Provision for cancellation of bail in India is contained in Section 439(2). It contemplates that the Court of Session or the High Court can cancel the bail granted to an accused. The said section is reproduced hereunder for ready reference:
“439(2) A High Court or Court of Sessions may direct that any person who has been released on bail under this Chapter be arrested and commit him to custody.”
Bail is a vital and crucial right of an accused enshrined under the right to freedom. Once the person is released on bail, it is in exceptional circumstances that the courts cancel his bail.
The pre-conditions as defined by various courts for cancellation of bail in India can be summarized as under:
I. The interference or attempt to interfere with the due course of administration of justice by the accused.
II. The evasion or attempt to evade the course of justice by the accused.

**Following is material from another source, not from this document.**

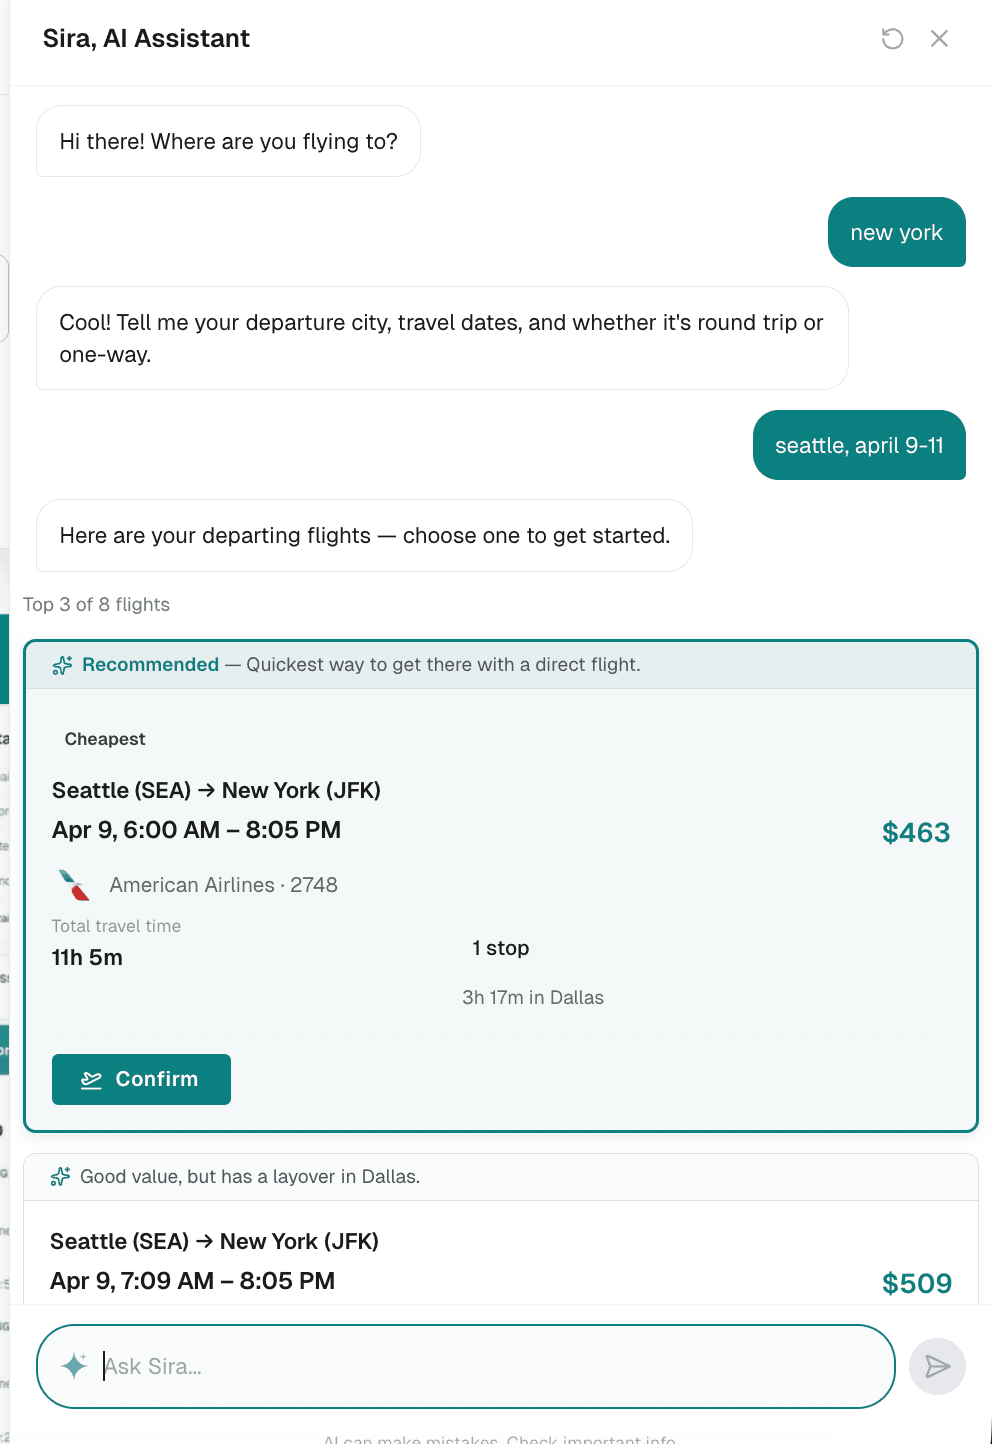The height and width of the screenshot is (1444, 992).
Task: Click the restart conversation icon
Action: [x=892, y=39]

III. The accused has abused to the liberty granted to him by the court.
IV. The accused misuses the liberty by indulging in similar criminal activity.
V. The accused interferes with the course of the investigation.
VI. The accused attempts to tamper with the evidence or the witnesses.
VII. The accused threatens witnesses or indulges in similar activities.
The powers as provided under section 439 (2) are wide and sweeping. The said powers can be exercised for canceling any bail however if the bail has been granted by the court of session, the same would be canceled by the Court of Session or the High Court. If the bail has been granted by the High Court, the same can only be cancelled by the High Court.
There is an exception under section 167 (2) of the code of criminal procedure which contemplates that if an accused has been granted bail due to default on the part of the investigating agency in filing the charge sheet within 60/90 days, then the accused is granted, bail on the count of default.
Even the bail granted due to default on the part of the investigating agency and by the exercise of the powers under section 167 (2) of the code of criminal procedure can be canceled after filing of the charge sheet and after raising strong grounds for cancellation of the bail as mentioned above. Thus it is clear that cancellation of bail is a separate and independent power of the court which is mainly based on the preconditions imposed by the court and the eventualities expressed by the Court in its various judgments as quoted hereinabove would.
IMPORTANT TIPS ON CANCELLATION OF BAIL
An application should be moved before the court which has granted the bail stating all these grounds or the related grounds stated above for cancellation of bail of the accused. Based on the facts of the case, the court will consider all the grounds and order for the cancellation of the bail if the said grounds are found to be correct.
One has to lodge a complaint with the police detailing the conduct of the accused pointing out the violation of the terms of the bail as fixed by the court before approaching the court for cancellation of bail.
The facts should specifically point out that the accused is interfering or attempting to interfere with the investigation and the course of justice.
The facts should also clearly state that the accused is evading or has attempted to evade the course of justice.
It should be brought to the knowledge of the court that the accused has abused the liberty granted to him by the court.
The accused has misused his liberty by indulging in similar criminal activity so the court should cancel his bail.
The accused interferes with the course of the investigation of the case.
The accused attempts to tamper with the evidence or witnesses of the case.
The accused threatens witnesses or indulge in similar activities.
The application for cancellation of bail and the law related to the same are very complex and the services of highly qualified lawyer should always be taken by making all strong grounds.